Titan Casket co-founders, from left: Josh Siegel, Liz Siegel and Scott Ginsberg. (LinkedIn Photos)
An increasing number of startups are innovating to bring change to the $20 billion funeral industry. In Seattle, Recompose has gained attention by offering an alternative choice to conventional burial and cremation methods by turning human remains into soil. Portland, Ore.-based Solace has added digital convenience to the process of planning and facilitating cremation services. In May, a team from the University of Washington called AfterLife Listings won the $25,000 grand prize in a student startup competition for its idea to simplify planning and transactions related to burial plots.
“The whole industry and this business in particular is very mission-based, and everyone doing death tech has a similar ethos,” Siegel said. “It’s been very rewarding building this and helping families.”
Siegel had experience at Amazon running the tech giant’s home entertainment store, so he was used to shipping big items like TVs. But more importantly, he and his co-founders have learned from Amazon’s customer service principles.
“Part of it was me being there, but part of it is you’ve seen those same principles now in many direct-to-consumer companies, where they are taking care of the customer first and foremost and building through word of mouth,” Siegel said. “If there’s any industry where that matters, it’s this one, both because it’s the right thing to do and because it’s not a refrigerator that can be delivered late or be replaced.”
Titan launched as a fully realized business in January 2020, is profitable and the founders have not raised venture or any outside capital to date.
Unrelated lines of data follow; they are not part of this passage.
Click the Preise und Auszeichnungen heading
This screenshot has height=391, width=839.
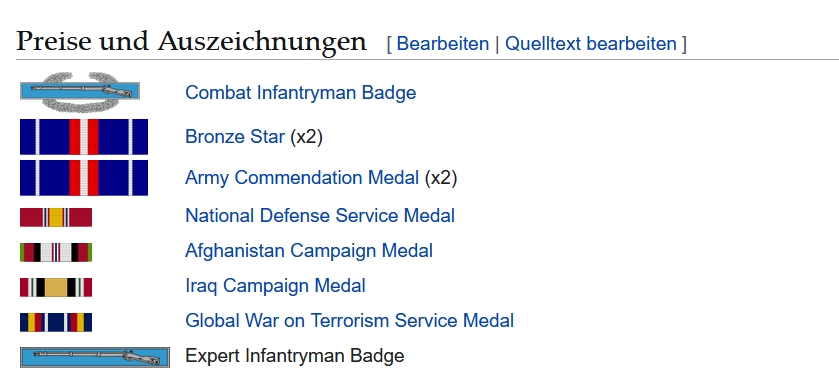(x=192, y=42)
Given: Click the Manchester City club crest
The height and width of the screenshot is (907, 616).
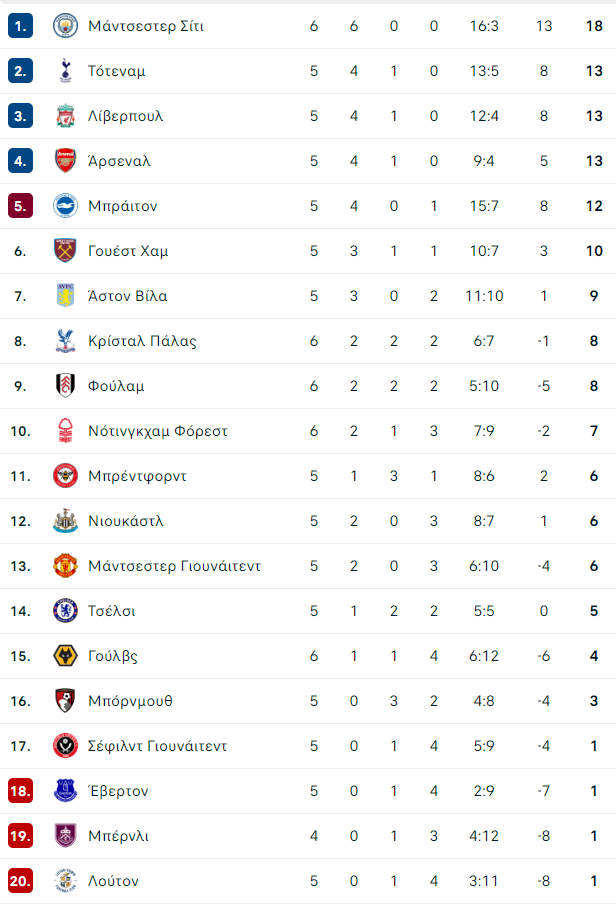Looking at the screenshot, I should coord(65,26).
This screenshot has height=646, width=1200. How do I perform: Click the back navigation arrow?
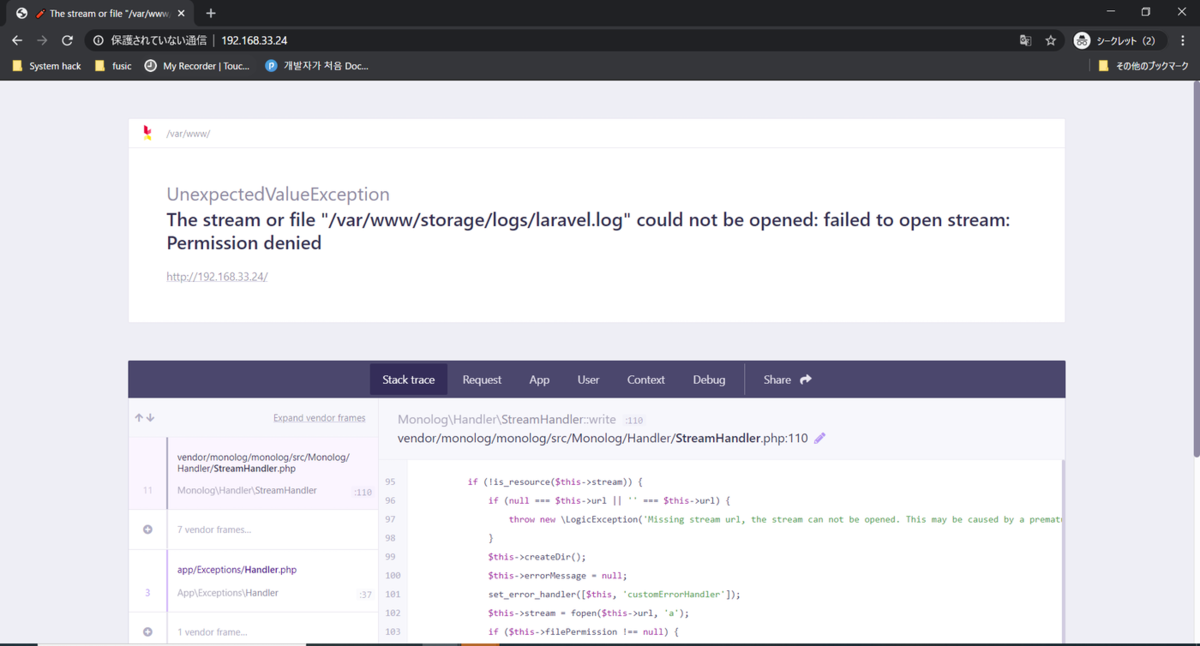point(16,42)
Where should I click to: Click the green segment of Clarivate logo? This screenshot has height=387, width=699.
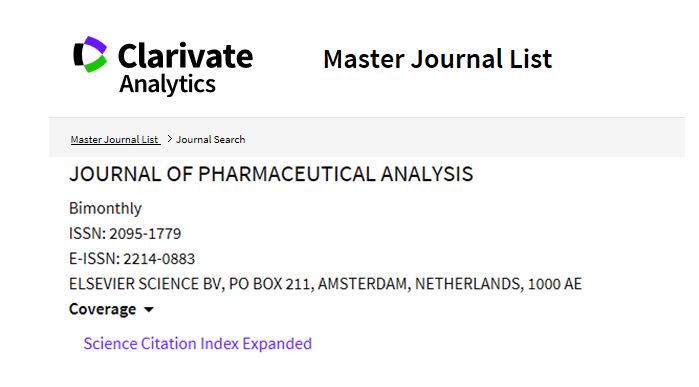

They’re open to that option if it means they can scale faster in terms of inventory or invest it back into tech. Titan has grown 5x from last year and they have warehouses in the Northeast and in Los Angeles to be able to better stock inventory and hit shipping targets all over the country. Liz Siegel and Ginsburg handle the bulk of customer service and sales, which is facilitated in online chats or phone calls with customers, and there are two other employees on the operational side.
The plan is to ramp up and hire more customer service reps and maintain a high bar.
“It’s a core capability of the company. It’s not something you’d want to outsource,” Siegel said. “A lot of the magic is not in the technology, it’s in the deep product expertise that Scott has and the customer service and operational intensity of Liz.”
Liz Siegel has literally gone from the cradle to the grave with her retail experience. A lawyer before she and her husband had three kids, she previously ran her own baby products company.
“It was kind of a way to dip a toe into retail, see how things worked, particularly with Amazon and building websites and all that sort of thing,” she said. “I kept it going for a while and then once Titan really started to take off the Seattle baby stuff had to take a back seat because now it’s all caskets all the time.”
Titan can ship to funeral homes and customers are able to bring in their own casket because of a federal law called “the Funeral Rule,” enforced by the Federal Trade Commission. It states, in part: “The funeral provider cannot refuse to handle a casket or urn you bought online, at a local casket store, or somewhere else — or charge you a fee to do it.”
“In all fairness, a lot of funeral homes are wonderful to work with,” Liz Siegel said. “There are the occasional bad actors, but we like to have good relationships with funeral homes and to work closely with them.”